The NBA has had enough. After a season in which the tanking conversation reached fever pitch — fueled by one of the deepest draft classes in years — commissioner Adam Silver and the league office made it clear this week that significant structural change is coming. And they’re not talking about minor tweaks.
The NBA presented three comprehensive anti-tanking proposals to its board of governors during meetings in New York on Wednesday, according to ESPN’s Shams Charania. Each concept represents a radical departure from the current lottery system. The common thread across all three: for the first time, teams that make the playoffs would be included in the lottery process.
The Three Proposals
Proposal 1: The 18-Team Lottery. The bottom 10 teams that miss the play-in tournament would each share an equal 8% chance of moving up in the lottery — eliminating the incentive to be the absolute worst. The remaining 20% of lottery odds would be distributed among the eight play-in teams in descending order. All 18 positions would be drawn as part of the lottery.
Proposal 2: The 22-Team Two-Season Approach. This is the most complex concept. It would involve the bottom 10 non-play-in teams, the eight play-in teams, and the four first-round playoff losers — 22 teams total. Teams would be ranked according to their combined record across two seasons, similar to the WNBA’s current system. Crucially, it includes a minimum win floor: if the threshold is 20 wins, a 14-68 team would be treated as a 20-62 team for lottery purposes, removing the incentive to completely bottom out.
Proposal 3: The “Five-by-Five” Method. This plan also involves 18 teams. The five teams with the worst records would all share identical odds, flattening the lottery at the bottom. The league would draw for each of the top five picks, then hold a second lottery drawing for the remaining 13 teams. Even if a bottom-five team misses the top five, they couldn’t fall lower than 10th overall — a safety net that still rewards bad teams without encouraging the race to the bottom.
Silver’s Message Was Unmistakable
At his press conference following the meetings, Silver didn’t mince words.
“I do think ultimately this is a decision that needs to be made at the ownership level,” Silver said. “It has business implications, has basketball implications, has integrity implications for the league. So it’s one that we take very seriously, and we are going to fix it. Full stop.”
He went further, acknowledging the blurred line between legitimate rebuilding and outright tanking: “There’s such a subtlety to this when incentives don’t match, when we’re now into it with coaches’ decisions on lineups and when players come in and out of the game, injuries, doctors going back and forth with each other, pain levels of players.”
That’s a sitting commissioner essentially admitting the system incentivizes teams to manipulate injury reports and lineup decisions. It’s a stunning level of candor.
Why Now?
The 2025-26 season has been the tipping point. With AJ Dybantsa, Darryn Peterson, Cameron Boozer, Caleb Wilson, and Darius Acuff headlining what scouts are calling a generationally deep draft class, the race to the bottom has been more aggressive than ever. The Indiana Pacers (16-58), Brooklyn Nets (17-57), and Washington Wizards (17-56) have been historically bad, and even teams like the Sacramento Kings (19-55) and Utah Jazz (21-53) appear to have strategically dismantled competitive rosters to improve their lottery odds.
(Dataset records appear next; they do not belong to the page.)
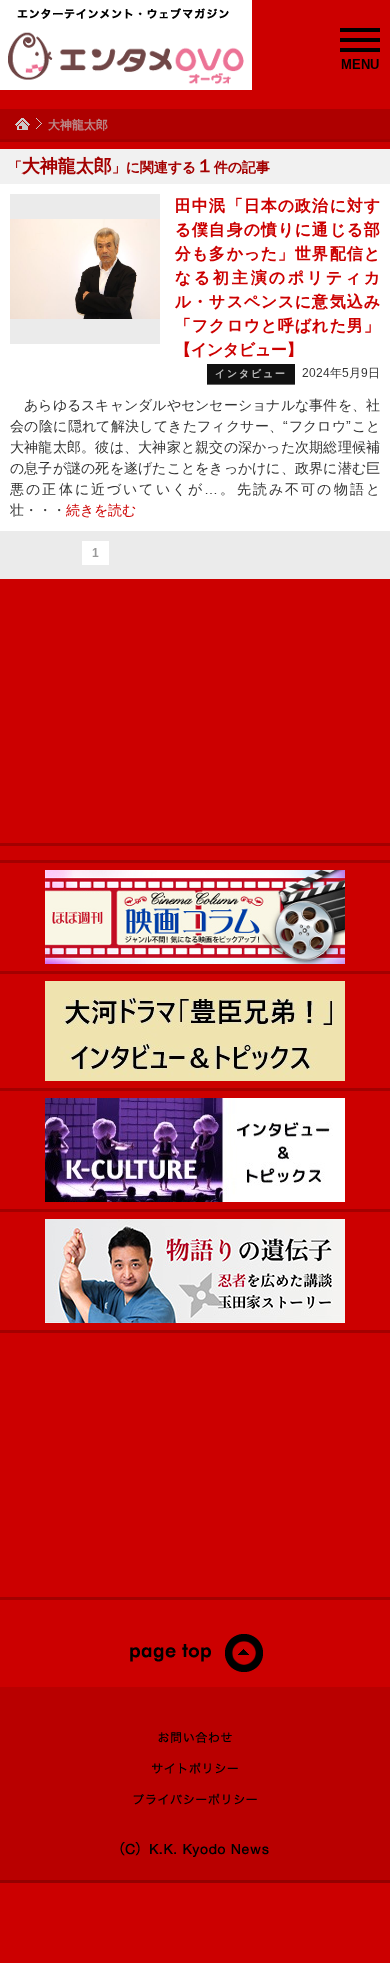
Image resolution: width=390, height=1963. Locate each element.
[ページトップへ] (195, 1668)
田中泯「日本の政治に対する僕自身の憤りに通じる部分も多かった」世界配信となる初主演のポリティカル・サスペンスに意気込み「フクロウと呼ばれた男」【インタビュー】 (277, 277)
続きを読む (101, 510)
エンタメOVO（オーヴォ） (126, 58)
The daily tanking tracker has become as popular as the playoff standings on NBA media sites. That’s a branding problem Silver can’t ignore.
What Happens Next
The league has called a special board of governors meeting in May — a highly unusual move outside the standard meeting calendar — where a formal vote is expected. Over the coming weeks, owners will discuss the proposals with their leadership groups, and modifications to each concept are expected before the vote.
Importantly, none of the three proposals include previously floated ideas like limiting pick protections in trades or freezing lottery odds at a set date in the season. Those could surface in future collective bargaining discussions, but for now, the focus is on restructuring the lottery itself.
Whatever the owners choose, the NBA’s incentive structure is about to change fundamentally. Silver said as much: the changes will be implemented for next season. The only question is which version of the new world they’ll pick.